*** Opening Data shown ***
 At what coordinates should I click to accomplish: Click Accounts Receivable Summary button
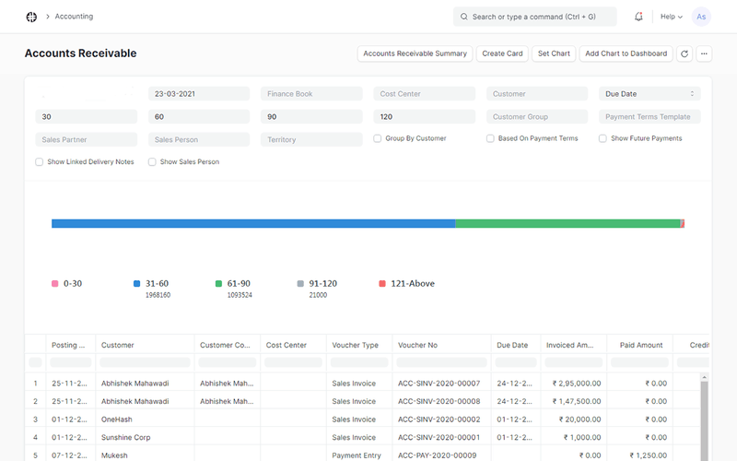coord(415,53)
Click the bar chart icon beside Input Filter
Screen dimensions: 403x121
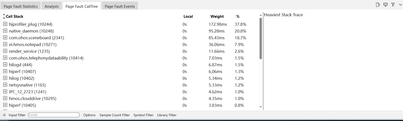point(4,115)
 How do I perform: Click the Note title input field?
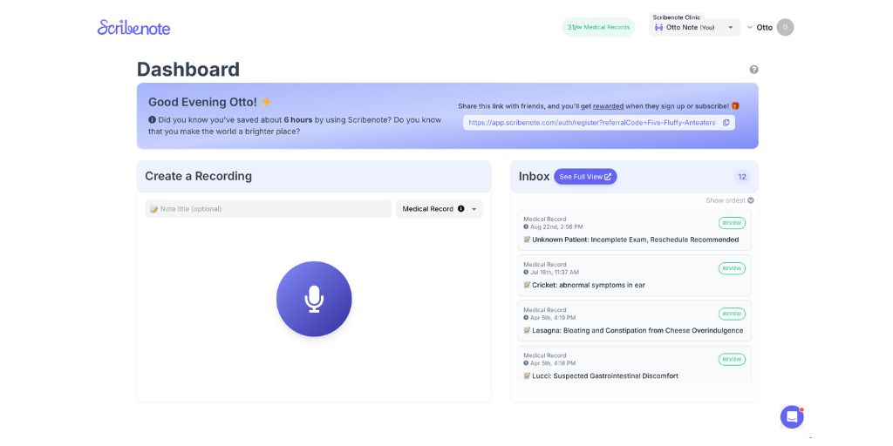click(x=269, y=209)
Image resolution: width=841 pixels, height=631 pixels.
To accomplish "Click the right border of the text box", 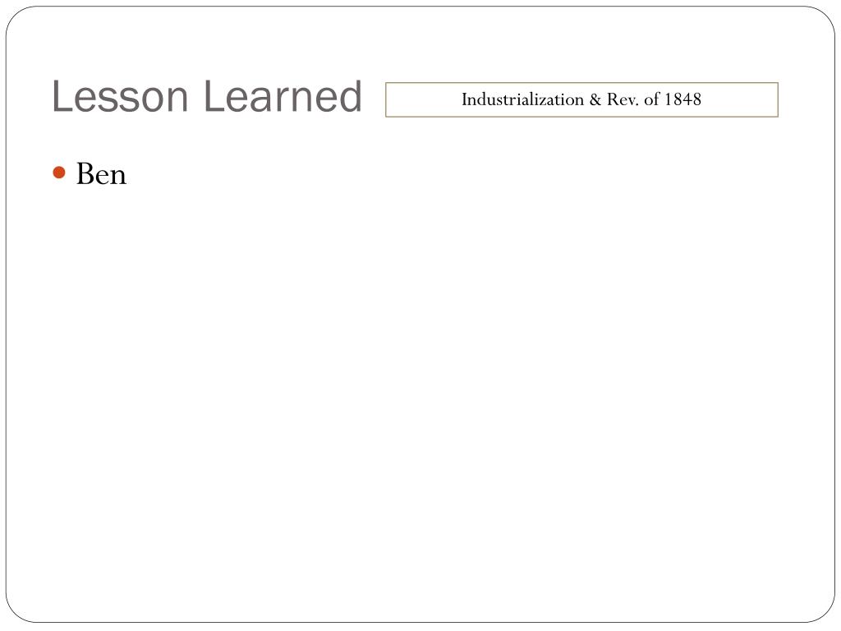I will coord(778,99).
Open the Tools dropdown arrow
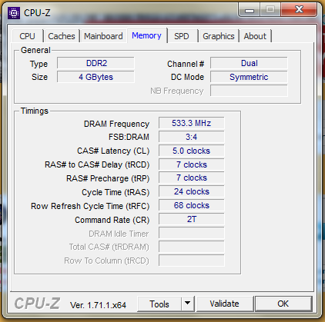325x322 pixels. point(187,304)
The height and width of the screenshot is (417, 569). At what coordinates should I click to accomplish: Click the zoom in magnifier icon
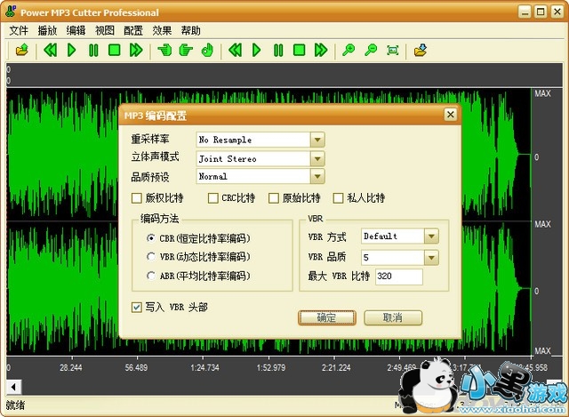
*** Closing Data shown ***
→ **Required work**
Repeat, without pictures, exactly the lines of the data above from the one containing "Click the bar chart icon beside Input Filter" through the one containing "Image resolution: width=841", including both and adding nothing.

→ **Exercise solution**
Click the bar chart icon beside Input Filter
Screen dimensions: 403x121
point(4,115)
 How do I perform: Click the Note title input field?
click(x=269, y=209)
Image resolution: width=841 pixels, height=631 pixels.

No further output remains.